Hal ini dimulai pada saat Jendra berusia 10 tahun. Dimana sang bunda dinyatakan tak bisa mengandung kembali karena suatu kecelakaan. Disaat itu juga, Jendra terus merengek meminta seorang adik.
Karena sudah kewalahan menghadapi rengekan Jendra, akhirnya mereka memutuskan untuk mengadopsi seorang anak laki-laki berusia 5 tahun. Menurut penjelasan ibu panti, anak tersebut ditinggalkan begitu saja di dekat perkebunan dan ditemukan oleh salah satu anaknya, dengan sepucuk surat di pojok keranjang bayi.
Surat tersebut berisi tentang alasan orang tua bayi itu meninggalkannya, salah satunya karena masalah ekonomi.
Akhirnya, setelah mengurus surat-surat anak laki-laki yang diketahui bernama Raka Karunasankara, dan mengajaknya berinteraksi, ia bisa dibawa pulang.
Jendra yang melihatnya pun senang, saat pertama kali menyaksikan Raka masuk ke dalam rumah, ia sudah berlari memeluk adik barunya.
Hari-hari keluarga itu sangat bewarna dengan ocehan Jendra yang berusaha memulai obrolan dengan Raka. Hingga suatu ketika, 3 hari setelah ulang tahun Jendra ke 17, orang tua mereka mengalami tabrak lari yang merenggut nyawa mereka.
Sejak saat itulah, sikap Jendra mulai berubah. Yang tadinya lembut, menjadi sedikit kasar ketika Raka tak mau mendengarkannya. Perubahan sifat Jendra semakin parah ketika Raka menginjak usia 15 tahun. Ia mulai menggunakan fisiknya untuk melarang ini itu dan lainnya.
Raka sangat terkejut saat itu, bahkan ketika berusia 17 tahun, Raka pernah dikunci dalam kamar mandi semalaman oleh Jendra karena ia menggunakan kosa kata 'gue-lo' saat berbicara Jendra.
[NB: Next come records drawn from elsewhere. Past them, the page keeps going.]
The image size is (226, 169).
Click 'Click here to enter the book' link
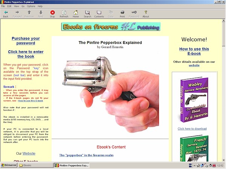(26, 54)
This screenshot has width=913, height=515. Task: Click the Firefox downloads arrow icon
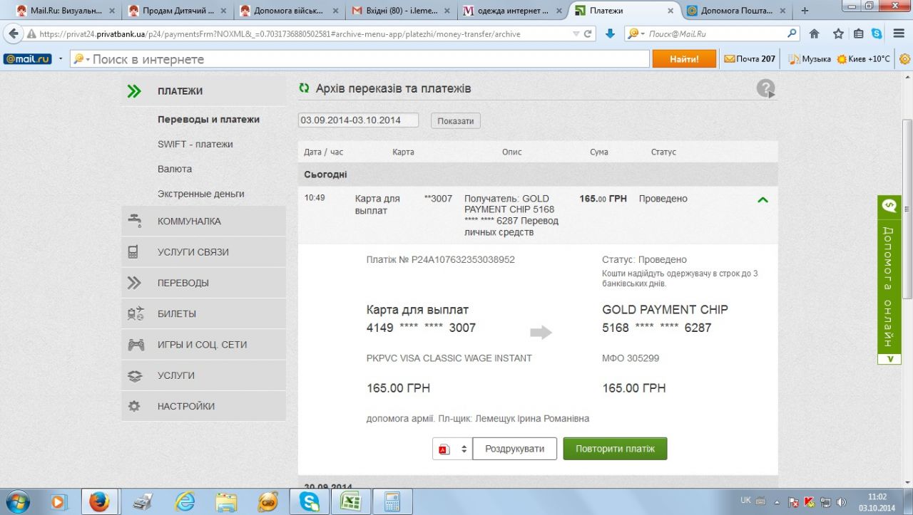[x=610, y=33]
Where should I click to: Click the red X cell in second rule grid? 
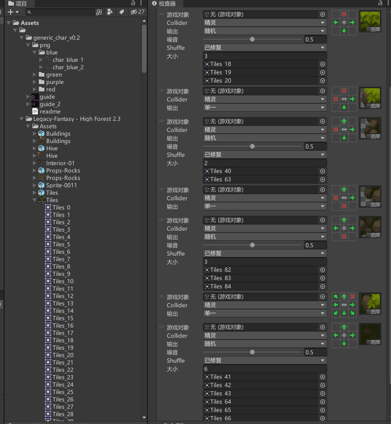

Perbuatannya pada Raka ia lakukan hingga sekarang. Raka bahkan memiliki jadwal pulang, yang mana jika ia ketahuan terlambat melaksanakan jadwal itu, maka sudah ia pastikan, Jendra tidak akan melepaskannya.
.
.
.
Suara alarm berbunyi memecah keheningan kamar. Pemuda berpipi chubby yang sedang tidur pulas sampai terbangun mendengarnya.
Ia mengerjapkan matanya untuk menyesuaikan cahaya. Menggerakkan badannya pelan, dan menghela nafas lega saat merasakan punggungnya tak sesakit tadi malam.
"Raka!" Panggilan dari luar kamar membuat beranjak.
Raka membuka sedikit pintu, hanya salah satu matanya yang terlihat.
"Sarapan," ucap Jendra. Tanpa permisi, ia masuk kedalam kamar. Raka berjalan menuju kamar mandi setelah melihat Jendra masuk.
"Gu-" Jendra menatap tajam Raka yang berada di depan kamar mandi.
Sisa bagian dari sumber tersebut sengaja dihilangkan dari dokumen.